Many analysts say that the campaign has generated little interest.

President Francesco Cossiga called elections a year early because of a political crisis that dragged on for two months, without apparent solution, after Socialist Prime Minister Bettino Craxi resigned. Craxi had served more than 3 1/2 years, a postwar record, and quit in a dispute with the Christian Democrats, the largest party in his coalition, over his refusal to give them the premiership.

A last-minute election boost was given to the Christian Democrats by the semi-official Vatican newspaper L’Osservatore Romano.

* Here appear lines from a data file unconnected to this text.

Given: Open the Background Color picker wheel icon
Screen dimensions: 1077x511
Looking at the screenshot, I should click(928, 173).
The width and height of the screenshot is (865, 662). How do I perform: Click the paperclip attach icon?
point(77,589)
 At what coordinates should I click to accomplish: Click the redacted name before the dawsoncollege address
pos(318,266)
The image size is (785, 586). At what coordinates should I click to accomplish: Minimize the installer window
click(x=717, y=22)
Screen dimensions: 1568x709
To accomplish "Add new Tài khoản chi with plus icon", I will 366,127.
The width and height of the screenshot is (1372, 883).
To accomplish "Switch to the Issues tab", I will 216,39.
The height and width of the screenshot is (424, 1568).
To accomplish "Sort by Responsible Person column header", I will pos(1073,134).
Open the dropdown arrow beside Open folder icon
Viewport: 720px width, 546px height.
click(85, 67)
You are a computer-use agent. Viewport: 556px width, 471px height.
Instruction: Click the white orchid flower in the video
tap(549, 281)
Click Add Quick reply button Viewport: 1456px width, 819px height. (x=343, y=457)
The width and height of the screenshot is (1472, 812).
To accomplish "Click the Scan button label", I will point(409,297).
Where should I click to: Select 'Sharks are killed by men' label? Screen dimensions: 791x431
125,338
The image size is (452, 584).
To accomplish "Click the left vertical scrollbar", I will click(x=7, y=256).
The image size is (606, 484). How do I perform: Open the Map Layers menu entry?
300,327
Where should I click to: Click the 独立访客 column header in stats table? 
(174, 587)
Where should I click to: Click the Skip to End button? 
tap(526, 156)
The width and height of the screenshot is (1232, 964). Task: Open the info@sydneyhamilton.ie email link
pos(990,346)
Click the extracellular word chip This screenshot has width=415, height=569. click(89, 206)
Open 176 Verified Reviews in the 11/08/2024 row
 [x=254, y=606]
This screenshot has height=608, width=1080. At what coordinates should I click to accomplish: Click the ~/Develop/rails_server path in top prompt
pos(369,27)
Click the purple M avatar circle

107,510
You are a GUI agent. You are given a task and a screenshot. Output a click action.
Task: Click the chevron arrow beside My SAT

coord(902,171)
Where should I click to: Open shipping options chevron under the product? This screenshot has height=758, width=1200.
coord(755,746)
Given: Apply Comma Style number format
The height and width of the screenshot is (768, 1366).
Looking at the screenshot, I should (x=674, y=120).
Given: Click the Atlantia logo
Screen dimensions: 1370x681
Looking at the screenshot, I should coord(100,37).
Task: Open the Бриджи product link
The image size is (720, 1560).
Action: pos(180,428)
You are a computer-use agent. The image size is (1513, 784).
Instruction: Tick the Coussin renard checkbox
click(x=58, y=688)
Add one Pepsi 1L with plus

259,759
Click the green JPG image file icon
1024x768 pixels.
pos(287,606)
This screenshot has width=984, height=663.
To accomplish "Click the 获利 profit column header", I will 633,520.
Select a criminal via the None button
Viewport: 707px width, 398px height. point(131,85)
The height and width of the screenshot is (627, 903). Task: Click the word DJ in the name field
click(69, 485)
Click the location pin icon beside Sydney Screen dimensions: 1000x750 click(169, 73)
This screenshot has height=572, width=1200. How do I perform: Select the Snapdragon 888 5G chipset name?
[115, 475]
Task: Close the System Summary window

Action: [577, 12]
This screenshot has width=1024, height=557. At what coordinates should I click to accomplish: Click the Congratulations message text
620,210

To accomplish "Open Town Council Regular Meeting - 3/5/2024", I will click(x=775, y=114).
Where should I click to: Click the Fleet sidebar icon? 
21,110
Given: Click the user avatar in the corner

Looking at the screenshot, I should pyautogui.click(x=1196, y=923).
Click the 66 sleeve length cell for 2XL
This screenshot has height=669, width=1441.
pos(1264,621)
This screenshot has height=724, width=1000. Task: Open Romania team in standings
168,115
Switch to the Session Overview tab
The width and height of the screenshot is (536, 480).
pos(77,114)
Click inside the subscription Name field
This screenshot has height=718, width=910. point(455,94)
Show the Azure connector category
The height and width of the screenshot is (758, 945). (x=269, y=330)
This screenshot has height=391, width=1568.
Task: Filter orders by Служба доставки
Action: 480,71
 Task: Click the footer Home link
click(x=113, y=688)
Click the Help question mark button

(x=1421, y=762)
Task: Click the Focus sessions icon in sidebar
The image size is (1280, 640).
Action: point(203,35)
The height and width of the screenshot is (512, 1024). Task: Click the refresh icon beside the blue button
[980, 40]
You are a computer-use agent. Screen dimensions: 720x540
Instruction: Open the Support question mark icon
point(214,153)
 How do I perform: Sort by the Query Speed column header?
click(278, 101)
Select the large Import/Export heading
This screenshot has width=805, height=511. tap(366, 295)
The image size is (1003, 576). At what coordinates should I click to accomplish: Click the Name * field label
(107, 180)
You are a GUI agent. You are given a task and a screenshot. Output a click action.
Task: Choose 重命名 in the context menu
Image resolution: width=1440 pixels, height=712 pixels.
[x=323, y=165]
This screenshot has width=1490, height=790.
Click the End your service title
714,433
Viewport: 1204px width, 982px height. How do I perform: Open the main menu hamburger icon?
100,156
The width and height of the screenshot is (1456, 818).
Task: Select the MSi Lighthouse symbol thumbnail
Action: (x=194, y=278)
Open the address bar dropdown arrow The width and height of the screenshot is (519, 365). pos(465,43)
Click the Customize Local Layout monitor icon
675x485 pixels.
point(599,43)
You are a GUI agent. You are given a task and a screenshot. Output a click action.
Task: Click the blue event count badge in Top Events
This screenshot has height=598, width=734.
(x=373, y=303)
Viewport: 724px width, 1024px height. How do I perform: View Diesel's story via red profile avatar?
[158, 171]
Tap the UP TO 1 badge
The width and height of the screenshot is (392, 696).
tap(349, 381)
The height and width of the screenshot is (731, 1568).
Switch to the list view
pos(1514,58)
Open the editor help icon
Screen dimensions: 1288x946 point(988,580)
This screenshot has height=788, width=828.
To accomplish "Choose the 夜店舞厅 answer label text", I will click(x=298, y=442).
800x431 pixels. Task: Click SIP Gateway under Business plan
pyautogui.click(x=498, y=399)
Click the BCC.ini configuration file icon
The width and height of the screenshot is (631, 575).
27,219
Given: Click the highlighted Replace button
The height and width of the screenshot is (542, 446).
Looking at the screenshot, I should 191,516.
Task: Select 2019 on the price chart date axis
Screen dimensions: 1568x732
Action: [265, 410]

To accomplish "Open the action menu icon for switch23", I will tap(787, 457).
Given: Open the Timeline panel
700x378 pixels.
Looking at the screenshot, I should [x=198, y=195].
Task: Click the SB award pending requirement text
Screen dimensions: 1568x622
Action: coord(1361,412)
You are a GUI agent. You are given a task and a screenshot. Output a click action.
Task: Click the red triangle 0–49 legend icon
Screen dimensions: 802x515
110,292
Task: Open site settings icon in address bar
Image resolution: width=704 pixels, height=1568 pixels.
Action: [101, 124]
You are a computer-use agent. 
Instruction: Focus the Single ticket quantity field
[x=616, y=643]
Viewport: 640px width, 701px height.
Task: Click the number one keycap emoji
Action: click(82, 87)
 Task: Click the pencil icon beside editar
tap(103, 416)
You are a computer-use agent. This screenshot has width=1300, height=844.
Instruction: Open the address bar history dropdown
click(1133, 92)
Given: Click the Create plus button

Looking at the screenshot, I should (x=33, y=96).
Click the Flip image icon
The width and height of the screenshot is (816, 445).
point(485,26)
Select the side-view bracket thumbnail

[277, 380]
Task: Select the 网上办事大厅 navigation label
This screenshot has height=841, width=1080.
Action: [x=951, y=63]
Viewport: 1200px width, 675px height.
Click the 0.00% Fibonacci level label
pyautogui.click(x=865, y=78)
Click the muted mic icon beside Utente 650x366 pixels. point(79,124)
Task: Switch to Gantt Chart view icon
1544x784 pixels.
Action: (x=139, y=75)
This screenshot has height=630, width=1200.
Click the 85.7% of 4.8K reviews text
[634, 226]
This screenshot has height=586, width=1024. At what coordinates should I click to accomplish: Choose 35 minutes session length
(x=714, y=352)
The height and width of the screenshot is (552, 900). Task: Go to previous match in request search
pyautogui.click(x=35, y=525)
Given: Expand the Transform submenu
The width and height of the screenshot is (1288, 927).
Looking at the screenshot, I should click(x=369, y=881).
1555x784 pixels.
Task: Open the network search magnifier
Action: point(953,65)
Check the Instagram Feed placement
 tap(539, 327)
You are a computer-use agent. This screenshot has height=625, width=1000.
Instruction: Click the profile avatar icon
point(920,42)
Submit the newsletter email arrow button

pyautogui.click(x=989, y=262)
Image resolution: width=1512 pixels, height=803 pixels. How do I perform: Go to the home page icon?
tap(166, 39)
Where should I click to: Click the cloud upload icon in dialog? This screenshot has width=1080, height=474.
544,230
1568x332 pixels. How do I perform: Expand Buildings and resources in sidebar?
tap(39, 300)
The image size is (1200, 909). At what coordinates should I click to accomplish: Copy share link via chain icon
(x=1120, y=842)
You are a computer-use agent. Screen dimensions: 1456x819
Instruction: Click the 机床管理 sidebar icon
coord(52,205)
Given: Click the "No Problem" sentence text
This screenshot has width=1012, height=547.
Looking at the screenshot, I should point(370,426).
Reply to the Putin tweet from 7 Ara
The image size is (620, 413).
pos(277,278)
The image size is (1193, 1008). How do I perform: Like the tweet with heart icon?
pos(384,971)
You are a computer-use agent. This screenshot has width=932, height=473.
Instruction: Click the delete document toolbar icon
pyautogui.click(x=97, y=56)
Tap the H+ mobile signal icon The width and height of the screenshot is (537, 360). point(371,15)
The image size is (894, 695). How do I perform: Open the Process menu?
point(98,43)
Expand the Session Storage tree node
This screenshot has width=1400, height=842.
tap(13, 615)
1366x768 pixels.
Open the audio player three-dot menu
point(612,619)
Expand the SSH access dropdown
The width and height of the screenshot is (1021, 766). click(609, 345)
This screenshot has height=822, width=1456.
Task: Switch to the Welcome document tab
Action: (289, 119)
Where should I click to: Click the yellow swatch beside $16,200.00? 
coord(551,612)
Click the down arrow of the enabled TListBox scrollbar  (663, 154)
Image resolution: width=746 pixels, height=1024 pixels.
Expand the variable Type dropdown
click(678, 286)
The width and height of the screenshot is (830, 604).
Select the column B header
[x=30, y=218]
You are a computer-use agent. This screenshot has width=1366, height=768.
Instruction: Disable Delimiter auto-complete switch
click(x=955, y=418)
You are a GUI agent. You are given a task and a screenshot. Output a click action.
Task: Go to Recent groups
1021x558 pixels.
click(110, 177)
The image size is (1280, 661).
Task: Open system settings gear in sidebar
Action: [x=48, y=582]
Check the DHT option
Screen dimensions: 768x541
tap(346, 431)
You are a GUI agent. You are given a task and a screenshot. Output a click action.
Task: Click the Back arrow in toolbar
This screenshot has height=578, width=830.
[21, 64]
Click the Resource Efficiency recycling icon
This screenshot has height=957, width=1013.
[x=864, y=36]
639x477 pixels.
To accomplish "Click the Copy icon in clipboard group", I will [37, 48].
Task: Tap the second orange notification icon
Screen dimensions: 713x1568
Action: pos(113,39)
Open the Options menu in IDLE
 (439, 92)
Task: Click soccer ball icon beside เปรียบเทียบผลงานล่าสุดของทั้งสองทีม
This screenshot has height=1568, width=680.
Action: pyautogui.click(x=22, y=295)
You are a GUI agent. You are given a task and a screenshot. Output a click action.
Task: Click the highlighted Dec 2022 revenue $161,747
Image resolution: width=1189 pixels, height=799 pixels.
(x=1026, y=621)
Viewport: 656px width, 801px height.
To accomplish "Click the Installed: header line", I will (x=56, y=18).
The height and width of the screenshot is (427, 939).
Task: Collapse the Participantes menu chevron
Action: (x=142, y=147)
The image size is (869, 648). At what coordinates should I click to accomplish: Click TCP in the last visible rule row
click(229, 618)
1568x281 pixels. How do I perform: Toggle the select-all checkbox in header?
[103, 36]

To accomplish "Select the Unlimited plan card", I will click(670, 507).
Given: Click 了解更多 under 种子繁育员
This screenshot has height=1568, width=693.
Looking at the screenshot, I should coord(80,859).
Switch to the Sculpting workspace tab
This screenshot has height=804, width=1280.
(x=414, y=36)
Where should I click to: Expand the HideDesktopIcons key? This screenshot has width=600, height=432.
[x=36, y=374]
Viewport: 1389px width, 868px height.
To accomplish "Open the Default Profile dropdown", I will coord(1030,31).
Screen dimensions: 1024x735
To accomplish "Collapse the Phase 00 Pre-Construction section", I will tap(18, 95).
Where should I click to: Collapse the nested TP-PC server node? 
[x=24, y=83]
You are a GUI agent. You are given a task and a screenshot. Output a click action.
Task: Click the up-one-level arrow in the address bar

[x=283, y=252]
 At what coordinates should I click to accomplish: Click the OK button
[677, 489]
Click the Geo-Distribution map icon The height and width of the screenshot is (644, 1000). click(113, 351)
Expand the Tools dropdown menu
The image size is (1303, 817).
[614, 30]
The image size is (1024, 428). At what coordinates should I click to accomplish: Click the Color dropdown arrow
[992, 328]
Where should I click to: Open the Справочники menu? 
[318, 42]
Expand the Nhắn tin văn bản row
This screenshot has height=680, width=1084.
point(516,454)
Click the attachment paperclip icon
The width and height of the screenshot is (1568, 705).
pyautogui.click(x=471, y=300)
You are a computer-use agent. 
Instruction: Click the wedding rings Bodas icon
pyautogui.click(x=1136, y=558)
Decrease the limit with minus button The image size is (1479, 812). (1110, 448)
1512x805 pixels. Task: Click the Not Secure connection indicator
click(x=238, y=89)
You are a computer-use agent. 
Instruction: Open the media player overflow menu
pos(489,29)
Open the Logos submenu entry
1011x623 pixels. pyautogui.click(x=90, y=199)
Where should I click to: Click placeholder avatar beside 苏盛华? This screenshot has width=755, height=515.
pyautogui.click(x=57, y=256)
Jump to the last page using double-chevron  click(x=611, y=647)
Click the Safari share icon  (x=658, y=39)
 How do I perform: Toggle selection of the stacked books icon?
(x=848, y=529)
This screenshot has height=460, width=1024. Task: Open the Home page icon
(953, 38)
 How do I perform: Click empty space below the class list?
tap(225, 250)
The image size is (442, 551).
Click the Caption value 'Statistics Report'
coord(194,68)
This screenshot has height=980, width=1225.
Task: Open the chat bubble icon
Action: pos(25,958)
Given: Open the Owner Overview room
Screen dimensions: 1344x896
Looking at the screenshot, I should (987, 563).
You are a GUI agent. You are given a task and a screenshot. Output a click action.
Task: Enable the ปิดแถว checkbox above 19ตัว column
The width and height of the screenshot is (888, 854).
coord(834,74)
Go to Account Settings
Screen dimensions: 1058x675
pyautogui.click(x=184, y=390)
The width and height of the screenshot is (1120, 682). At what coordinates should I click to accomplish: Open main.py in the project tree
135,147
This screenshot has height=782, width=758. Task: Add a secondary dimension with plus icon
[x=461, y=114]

The paper called the party’s position “clear and honest” and said that Socialists and other non-Catholic parties have “ambiguous” programs “that leave the door open to any sort of solution.”

Newspaper’s View

The Socialist paper Avanti took issue, commenting that the Vatican paper “seems to have lost all sense of . . . the respect owed to the autonomy and sovereignty of the Italian state.”

Craxi refused to commit his party to any proposed coalition and repeated his accusation that the Christian Democrats sought “a return to their hegemony over Italian politics.”

He called the Communist program “an empty bottle that only has a label.”

The most recent published poll indicated that both Christian Democrats and Communists were losing some ground and that the Socialists and smaller parties had gained slightly.